9-5
Now, with belly full and mouth warm with Indian spices, I feel in a place of writing.
I feel I need to verbally capture an experience I had this weekend, am experience of gliding watercraft powered by my own newly muscled arms. The experience of venturing into previously forbidden territory, the feeling of exploration that gave me that Conquistador’s high. The feeling of unlocking a little known secret.
Kayaking is a wholly joyous experience for me, to the extent of uncontrollable giggling in the aftermath of a capsize, my own capsize, head sticking out of the water hiding my flailing limbs that cried out in a panic that directly opposed my laughing face. Once I was out of the water again and my body’s small amount of visceral terror [alligators - spiders - snakes] had subsided, I realized that I laughed because a capsize had been my worst fear for the day.
My worst fear, realized, and it was no big deal.

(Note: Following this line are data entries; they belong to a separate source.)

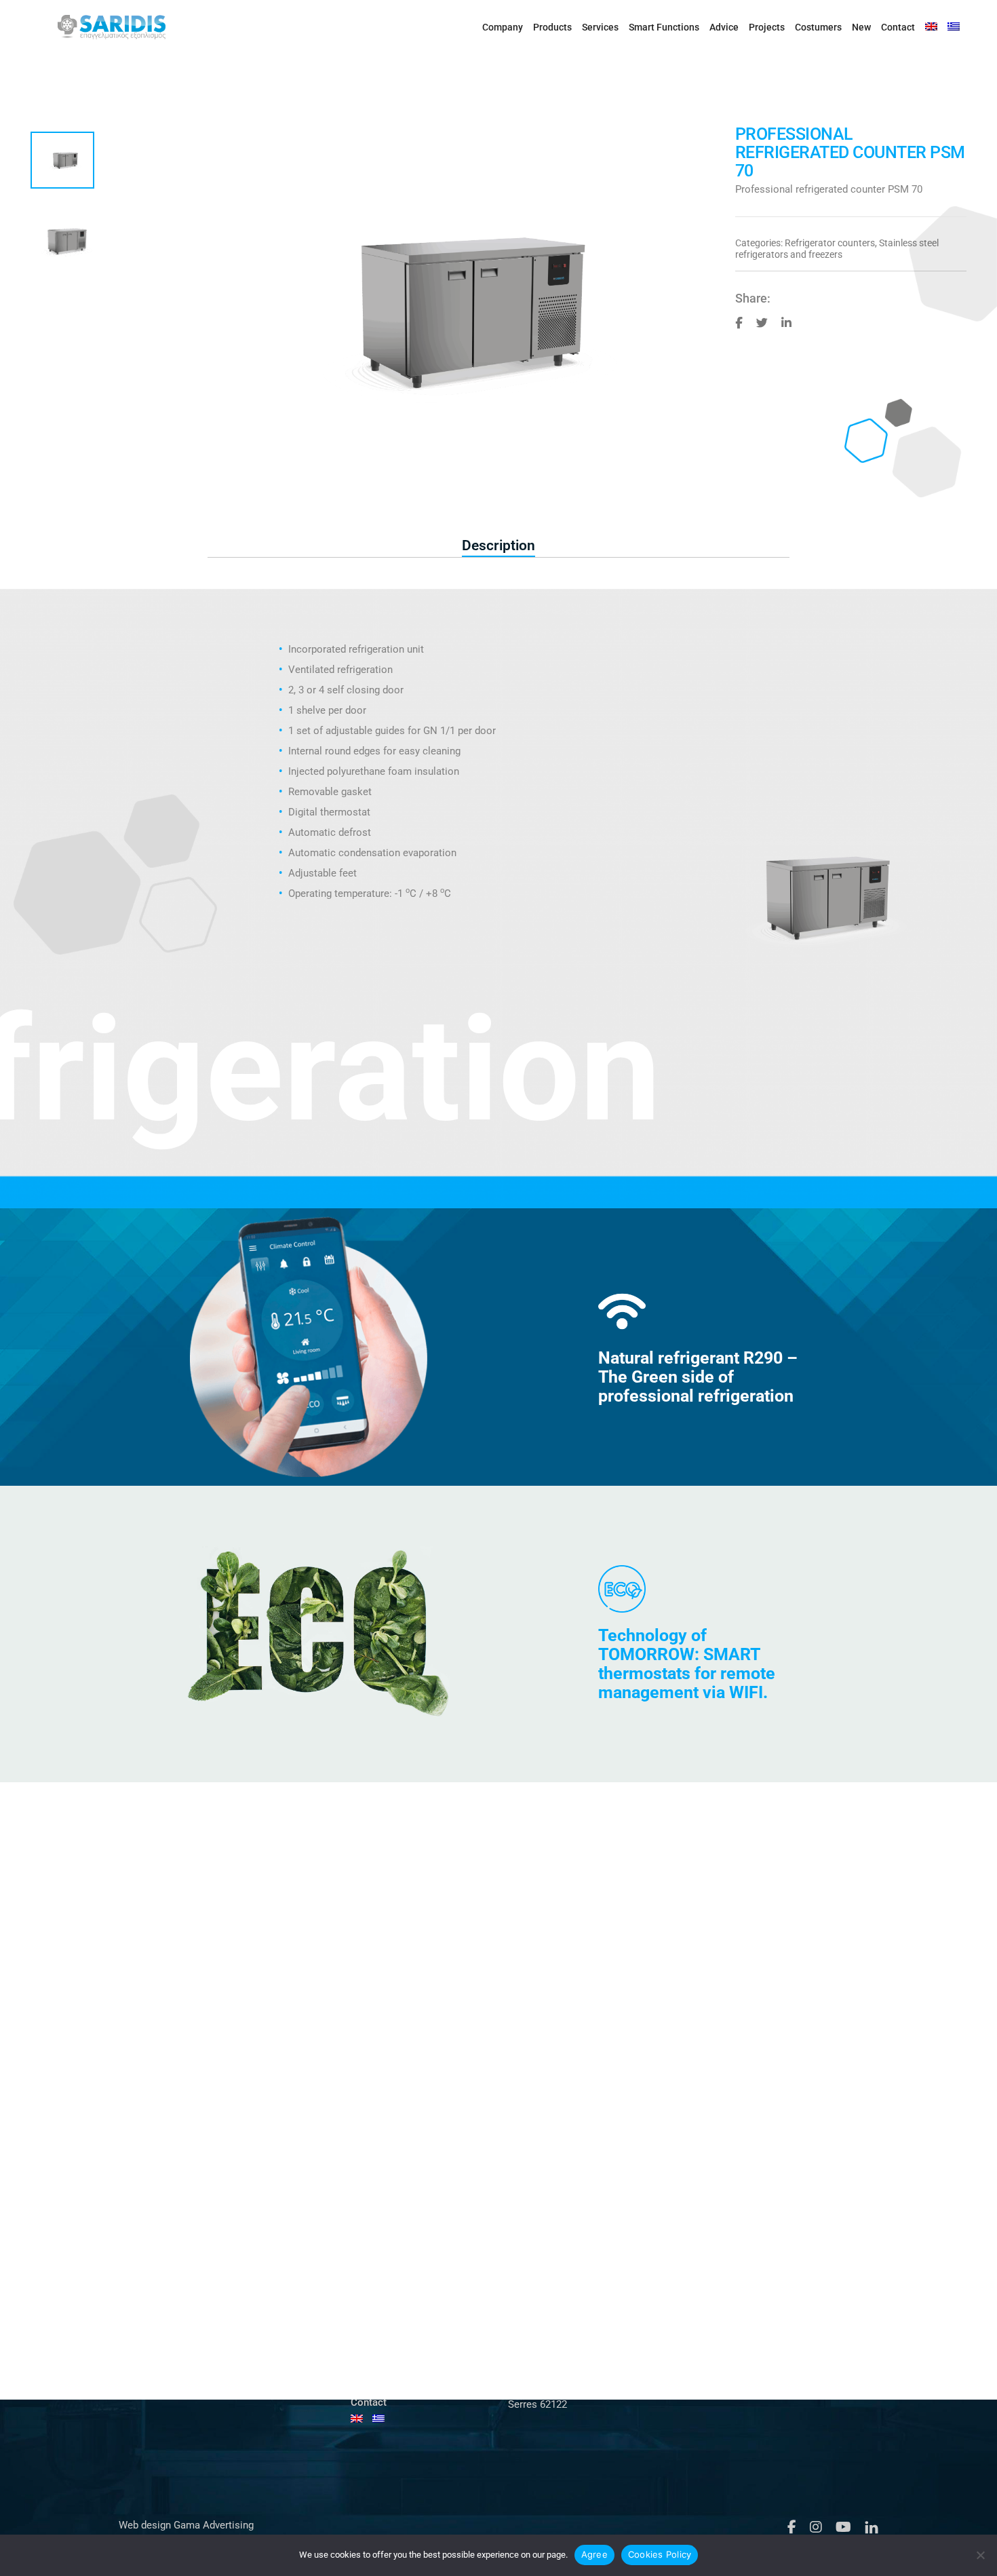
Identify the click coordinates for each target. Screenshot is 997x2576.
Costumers (818, 27)
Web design (145, 2525)
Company (502, 27)
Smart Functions (664, 27)
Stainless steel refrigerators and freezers (837, 248)
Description (498, 545)
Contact (898, 27)
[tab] (498, 546)
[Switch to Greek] (953, 27)
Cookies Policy (660, 2554)
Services (600, 27)
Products (552, 27)
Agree (594, 2554)
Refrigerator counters (830, 242)
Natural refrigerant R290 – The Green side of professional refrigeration (698, 1377)
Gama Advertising (212, 2525)
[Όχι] (980, 2555)
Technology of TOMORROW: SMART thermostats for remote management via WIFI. (686, 1664)
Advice (724, 27)
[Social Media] (739, 321)
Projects (767, 27)
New (861, 27)
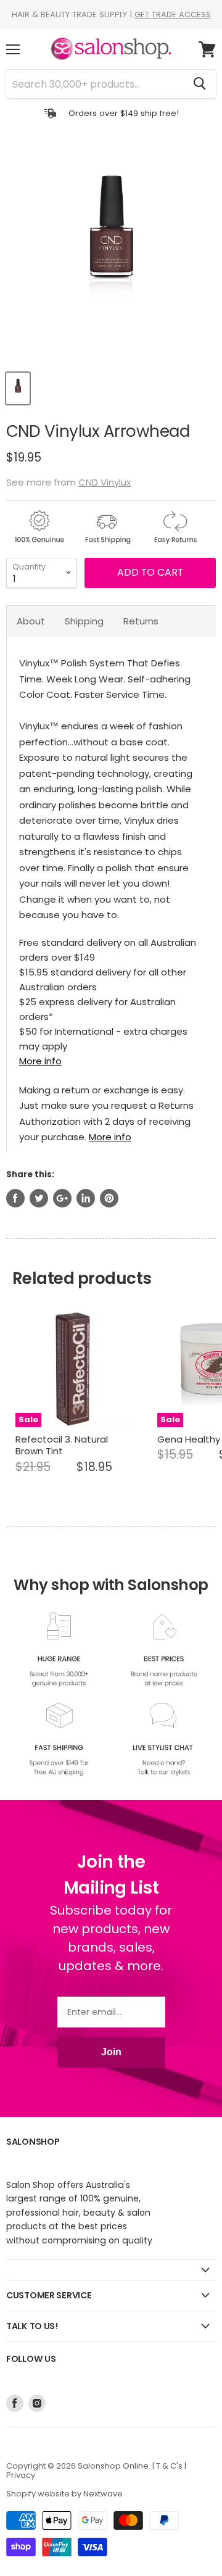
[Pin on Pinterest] (109, 1198)
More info (40, 1060)
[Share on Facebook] (15, 1198)
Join (111, 2052)
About (31, 621)
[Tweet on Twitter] (39, 1198)
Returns (140, 621)
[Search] (199, 84)
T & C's (169, 2466)
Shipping (84, 621)
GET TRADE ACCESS (172, 14)
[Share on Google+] (62, 1198)
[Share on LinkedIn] (85, 1198)
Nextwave (103, 2493)
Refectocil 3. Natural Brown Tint (61, 1445)
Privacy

I have emerged on the other side of a weekend positively filled with kayaking as my friend called me up in need of a kayak companion - and who am I to say no the whims of the universe? Such is how I found myself in a small plastic boat paddling up the river next to dolphins under the Matthews Bridge, such is how I found myself swimming with barnacles under a dock. Such is how I found myself this weekend. I found myself stiff with sore shoulders and arms, slightly burnt and more than a little bronze, feeling like a warrior goddess of the deep.
I was unprepared for the emotional response that grew strength and blew through me after such a seemingly slight event, but Tuesday night found me sobbing into my husband’s arms. It seems like with every passing week a little bit of conventional-Keri is chipped away in the process of becoming the Keri that I want to be - the Keri that wears sweat-soaked tie-dye bandanas and lives for the outdoors - and in this process a little more of my tolerance for “the system” goes with the debris of old-me. The result of this is that I feel alien around some of my friends, definitely around my family, I feel insidious hippie-thoughts creeping in during otherwise normal activities...
As somewhat of a tangent, I have felt myself incredibly drawn to the song "Doing the Wrong Thing" by Kaki King. I love instrumental songs that still carry a load of emotion, especially when given a title to guide the thought trains while listening.
Doing the wrong thing. What can that mean for my life? Doing the wrong thing - this phrase resonates within me strongly at the moment because I am slowly understanding that my life will never be the cookie-cutter life that everyone in society wants me to have. I will never be a good girl that sits quietly and never has an opinion, I will never be the perfect mother or wife or American Citizen (TM) that says the pledge and watches football on the weekends. I hate the mall, I hate commercials, I hate plastic life.I want a yard full of chickens and cloth diapers on the line to dry, I want naked babies and wooden toys. AKA, as far as my family and culture is concerned, "the wrong thing."
All I can think of is getting outside where there aren't any corporations.
No one trying to sell me anything or make me feel inferior,
no one trying to convert me into being another plastic American.